__Exercise text__
►

Before we can intelligently set the limits of process variation, we need to know what the clinical impact of that variation will be.
Most impacts of minor drug manufacturing are clinically undetectable. Many of us have probably caught ourselves thinking that from time to time, especially when trying to stay between the lines of a particularly twitchy specification.
Douglas McCormick
I'm not referencing my own late-night musings here, though, or recalling a whispered bar-room heresy.
This is, rather, what Janet Woodcock, MD, said in one of her first presentations as the US Food and Drug Administration's first Chief Medical Officer, delivering the keynote address to this year's IFPAC meeting (held in Baltimore at the end of January).
We all worry, properly, about a 10% variation in API load, and dread a 15% error. But how, Dr. Woodcock asked, do manufacturing variations—the variations we spend so much time and money to control—how do they really compare with the errors built into the rest of the healthcare delivery system?

◄

__How to complete this task__
Quote the passage on the clinical impact of drug manufacturing variation in full, word for word.

(Stored items)
►

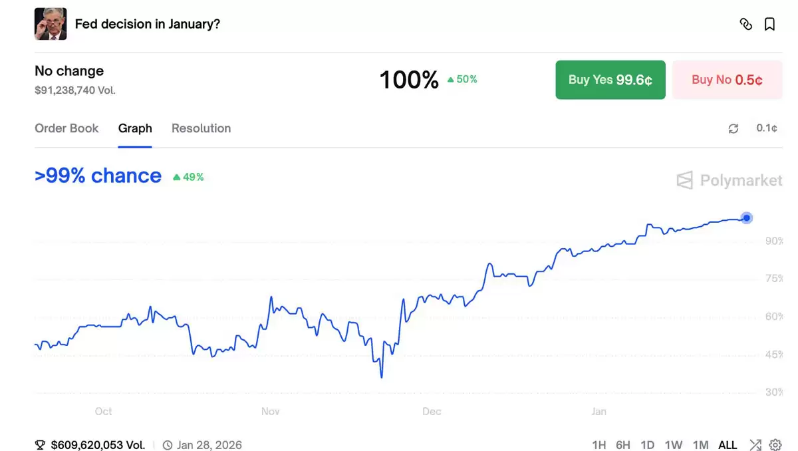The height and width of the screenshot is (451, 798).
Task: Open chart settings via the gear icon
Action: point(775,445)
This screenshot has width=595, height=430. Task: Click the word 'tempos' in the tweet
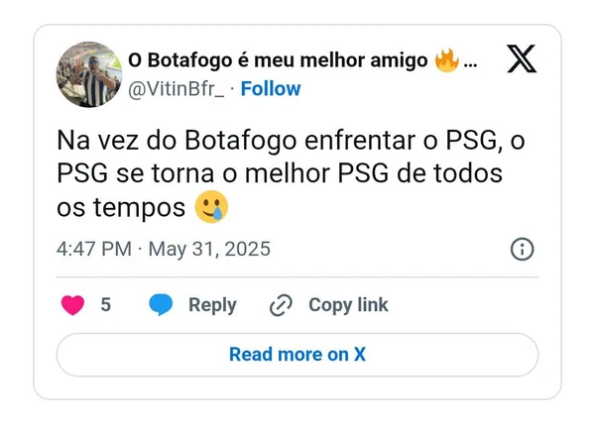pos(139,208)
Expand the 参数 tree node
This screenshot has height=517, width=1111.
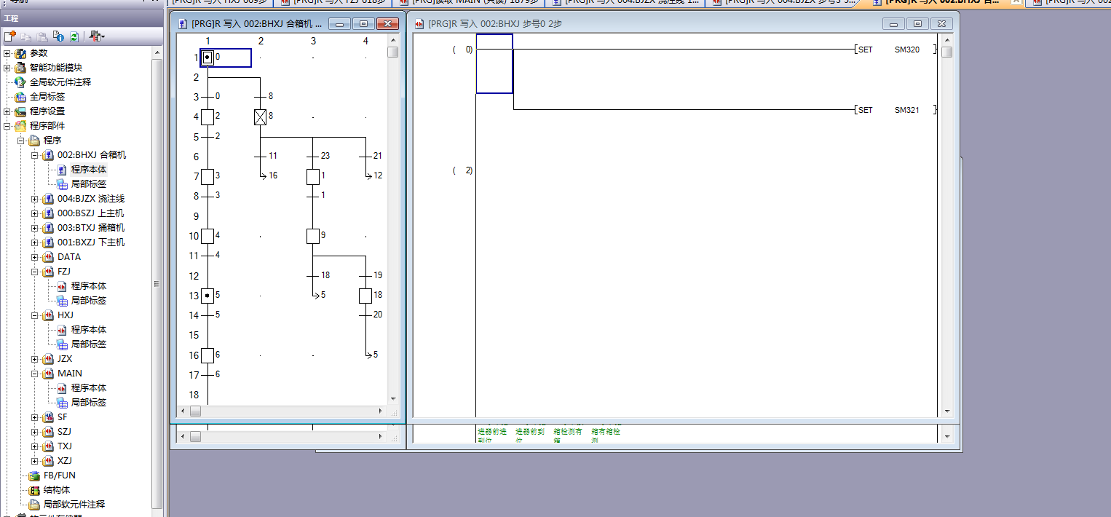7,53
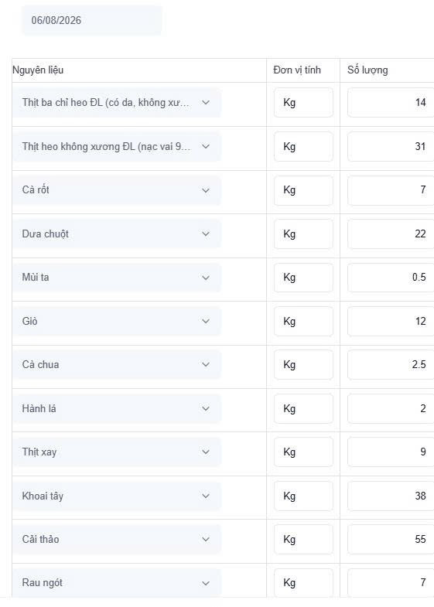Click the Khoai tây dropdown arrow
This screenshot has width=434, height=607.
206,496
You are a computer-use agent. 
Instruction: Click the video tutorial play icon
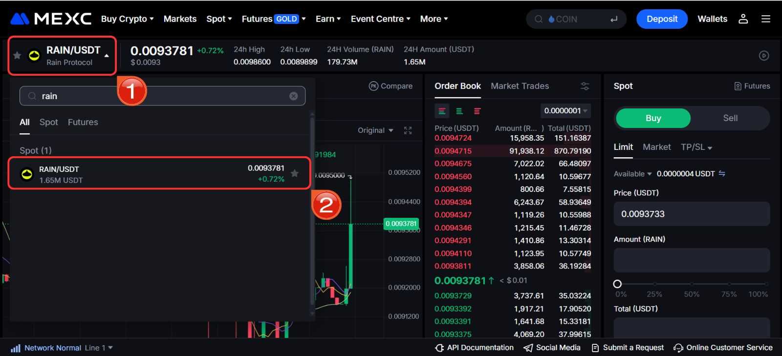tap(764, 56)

◄

__Output below__
Before we can intelligently set the limits of process variation, we need to know what the clinical impact of that variation will be.
Most impacts of minor drug manufacturing are clinically undetectable. Many of us have probably caught ourselves thinking that from time to time, especially when trying to stay between the lines of a particularly twitchy specification.
Douglas McCormick
I'm not referencing my own late-night musings here, though, or recalling a whispered bar-room heresy.
This is, rather, what Janet Woodcock, MD, said in one of her first presentations as the US Food and Drug Administration's first Chief Medical Officer, delivering the keynote address to this year's IFPAC meeting (held in Baltimore at the end of January).
We all worry, properly, about a 10% variation in API load, and dread a 15% error. But how, Dr. Woodcock asked, do manufacturing variations—the variations we spend so much time and money to control—how do they really compare with the errors built into the rest of the healthcare delivery system?